Un bagno di sangue. Questo è "Catholic Priests Fuck Children", uscito nel '96 per Praxis Dr. Bearmann, tra i dischi più abrasivi degli inglesi Grey Wolves, mentori di quel death-industrial che annacqua, per cosi dire, la ferocia radicale della power-electronics, preferendovi sonorità marce, aspre, lente e droniche, più polverose dei massacri harsh-noise dritti al dunque che furono, tra tutti, del cannibale William Bennett, e che farà in seguito la fortuna di circoli ormai di riferimento quali Cold Meat, Tesco e Malignant.

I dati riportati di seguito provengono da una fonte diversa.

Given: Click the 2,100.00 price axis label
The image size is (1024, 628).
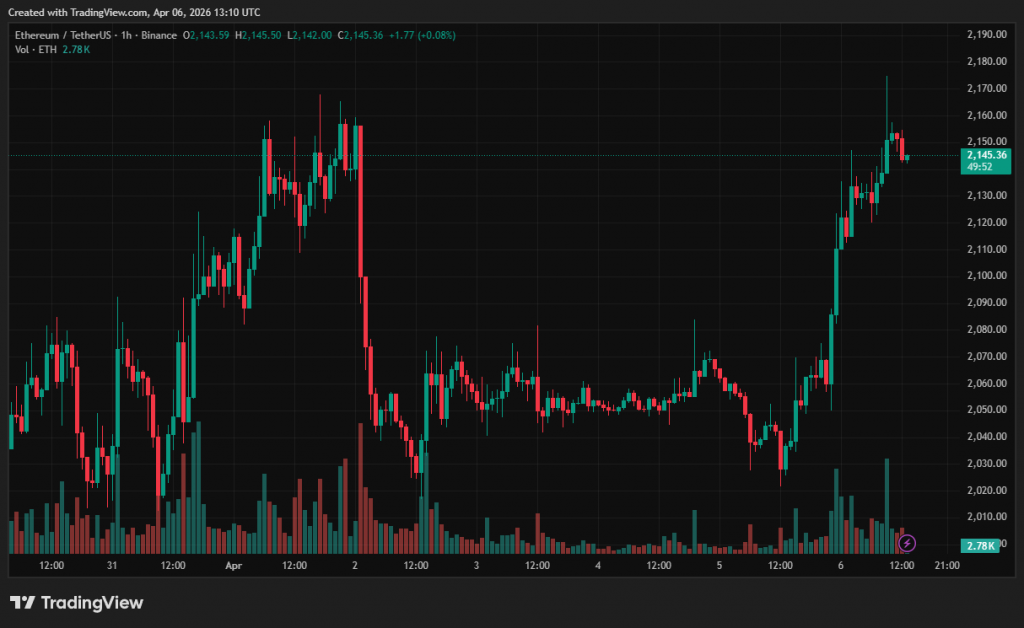Looking at the screenshot, I should (x=986, y=276).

Un movimento che potrebbe avere proprio in quest'opera il suo più degno manifesto. Un disco forse anacronistico, dal momento in cui la power-electronics porno-fascistoide è prettamente una questione anni ottanta, ma che riesce in ogni caso a centrare il bersaglio. Il bersaglio delle nostre orecchie, che vengono letteralmente stuprate da tutta una serie di raffiche noise, tornado di terrificanti droni distorti, dissonanze cicliche e meccaniche a spiegare ancora una volta il significato più astratto di industrial. Il tutto senza quasi mai esagerare o spingersi oltre.
Non il solito muro di rumore sparato a mille dunque, ma qualcosa che si colloca giusto a metà strada tra l'industrial mantrica dei Zoviet France, le asprezze targate Whitehouse e la forza evocativa del blackmetal norvegese (daltronde è proprio nell'Europa nordica che il death darà il suo meglio).
Si tratta di uno degli ultimi 'lampi' della già morente scena industrial. Occhio, però, a non rimanerci secchi.